In practice, AlphaBeta gets an smaller depth lead over MiniMax with an average of 1 and range of 0-2

In [32]:
# don't load existing caches
class AlphaBeta(AlphaBetaPlayer):
    search_fn     = 'alphabeta'
    heuristic_fn  = 'heuristic_liberties'  # 'heuristic_liberties' | 'heuristic_area'
    verbose_depth = True
    def load(cls): pass
    def save(cls): pass

class MiniMax(AlphaBetaPlayer):
    search_fn     = 'minimax'
    heuristic_fn  = 'heuristic_liberties'  # 'heuristic_liberties' | 'heuristic_area'
    verbose_depth = True
    def load(cls): pass
    def save(cls): pass

play_sync( ( Agent(MiniMax,'MiniMax'), Agent(AlphaBeta,'AlphaBeta') ) )
pass


MiniMax              | depth: 1 
AlphaBeta            | depth: 1 2 
MiniMax              | depth: 1 2 3 4 
AlphaBeta            | depth: 1 2 3 4 5 
MiniMax              | depth: 1 2 3 4 
AlphaBeta            | depth: 1 2 3 4 5 
MiniMax              | depth: 1 2 3 4 5 
AlphaBeta            | depth: 1 2 3 4 5 
MiniMax              | depth: 1 2 3 4 5 
AlphaBeta            | depth: 1 2 3 4 5 6 
MiniMax              | depth: 1 2 3 4 5 
AlphaBeta            | depth: 1 2 3 4 5 6 
MiniMax              | depth: 1 2 3 4 5 
AlphaBeta            | depth: 1 2 3 4 5 6 
MiniMax              | depth: 1 2 3 4 5 
AlphaBeta            | depth: 1 2 3 4 5 
MiniMax              | depth: 1 2 3 4 
AlphaBeta            | depth: 1 2 3 4 5 
MiniMax              | depth: 1 2 3 4 
AlphaBeta            | depth: 1 2 3 4 5 
MiniMax              | depth: 1 2 3 4 
AlphaBeta            | depth: 1 2 3 4 5 6 
MiniMax              | depth: 1 2 3 4 5 6 
AlphaBeta            | depth: 1 2 3 4 5 6 7 
MiniMax              | de

# Monty Carlo Tree Search

- [agents/MCTS.py](agents/MCTS.py)
- [agents/UCT.py](agents/UCT.py)

I have implemented variations on Monty Carlo Tree Search.

## MCTSMaximum

is designed to be reinforcement learning agents,
to be trained by running repeatedly before the match.

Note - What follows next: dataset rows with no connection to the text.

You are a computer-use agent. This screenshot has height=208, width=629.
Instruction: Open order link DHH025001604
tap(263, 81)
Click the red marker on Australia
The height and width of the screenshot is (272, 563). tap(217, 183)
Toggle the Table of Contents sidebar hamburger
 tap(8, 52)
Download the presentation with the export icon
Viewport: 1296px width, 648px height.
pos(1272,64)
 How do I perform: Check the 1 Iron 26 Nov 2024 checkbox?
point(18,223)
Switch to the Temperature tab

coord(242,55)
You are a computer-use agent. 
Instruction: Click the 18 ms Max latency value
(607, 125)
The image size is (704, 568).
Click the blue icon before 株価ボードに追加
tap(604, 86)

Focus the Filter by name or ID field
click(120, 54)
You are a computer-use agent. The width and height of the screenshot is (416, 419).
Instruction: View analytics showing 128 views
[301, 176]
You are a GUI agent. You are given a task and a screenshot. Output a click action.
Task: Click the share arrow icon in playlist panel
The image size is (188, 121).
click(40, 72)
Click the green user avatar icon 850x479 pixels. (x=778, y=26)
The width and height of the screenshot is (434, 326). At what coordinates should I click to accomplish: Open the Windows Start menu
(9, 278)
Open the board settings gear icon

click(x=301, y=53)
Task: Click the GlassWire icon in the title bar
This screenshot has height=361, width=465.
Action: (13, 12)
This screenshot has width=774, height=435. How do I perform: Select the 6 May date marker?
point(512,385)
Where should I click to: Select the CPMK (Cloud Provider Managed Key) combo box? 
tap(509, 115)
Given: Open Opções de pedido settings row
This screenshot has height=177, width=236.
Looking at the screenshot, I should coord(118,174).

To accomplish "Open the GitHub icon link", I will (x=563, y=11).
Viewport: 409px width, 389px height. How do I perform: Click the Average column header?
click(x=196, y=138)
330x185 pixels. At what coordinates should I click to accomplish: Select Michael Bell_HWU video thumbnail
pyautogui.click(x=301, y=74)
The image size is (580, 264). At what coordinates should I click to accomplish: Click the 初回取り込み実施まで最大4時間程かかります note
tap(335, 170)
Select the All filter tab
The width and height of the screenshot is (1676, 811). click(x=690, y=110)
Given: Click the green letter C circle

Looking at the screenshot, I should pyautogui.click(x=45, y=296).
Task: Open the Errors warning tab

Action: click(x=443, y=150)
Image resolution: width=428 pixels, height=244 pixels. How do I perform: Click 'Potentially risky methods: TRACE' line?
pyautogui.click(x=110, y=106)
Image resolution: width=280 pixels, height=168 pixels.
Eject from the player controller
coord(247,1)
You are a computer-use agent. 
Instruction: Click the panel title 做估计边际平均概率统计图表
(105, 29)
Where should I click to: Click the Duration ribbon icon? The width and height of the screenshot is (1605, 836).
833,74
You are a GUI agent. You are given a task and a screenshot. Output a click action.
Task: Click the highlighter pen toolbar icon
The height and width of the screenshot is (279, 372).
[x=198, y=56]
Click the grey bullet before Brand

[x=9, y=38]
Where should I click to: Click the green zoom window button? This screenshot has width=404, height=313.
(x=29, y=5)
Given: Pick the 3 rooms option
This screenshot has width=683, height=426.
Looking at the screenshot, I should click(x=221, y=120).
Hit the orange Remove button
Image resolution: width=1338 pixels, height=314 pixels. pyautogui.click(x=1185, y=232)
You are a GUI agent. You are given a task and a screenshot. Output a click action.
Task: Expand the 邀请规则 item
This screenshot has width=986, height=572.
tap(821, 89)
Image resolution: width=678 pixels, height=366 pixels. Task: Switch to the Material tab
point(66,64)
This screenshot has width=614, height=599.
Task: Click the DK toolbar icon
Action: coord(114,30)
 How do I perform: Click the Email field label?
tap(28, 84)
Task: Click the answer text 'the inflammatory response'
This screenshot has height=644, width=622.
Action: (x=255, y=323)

Initially they will make random moves.
After each match, the `.backpropergate()` function is called, which will build a record of
the win/loss ratio for each seen board position, and also compute the BestChild score
`(w/n + c√(ln N/n))` for each seen node. The agent is runtime fast in the sense that it only
needs to read from it's own cache to compute the max score of available actions, which assumes
the agent has seen this exact board position before during training,

## MCTSRandom

Is a variation inspired by the Ant Colony Optimization Algorithm.
It removes the exploration term, and instead of selecting the action with the maximum score,
it uses the difference in score as random weighting factor to stochastically select the next action.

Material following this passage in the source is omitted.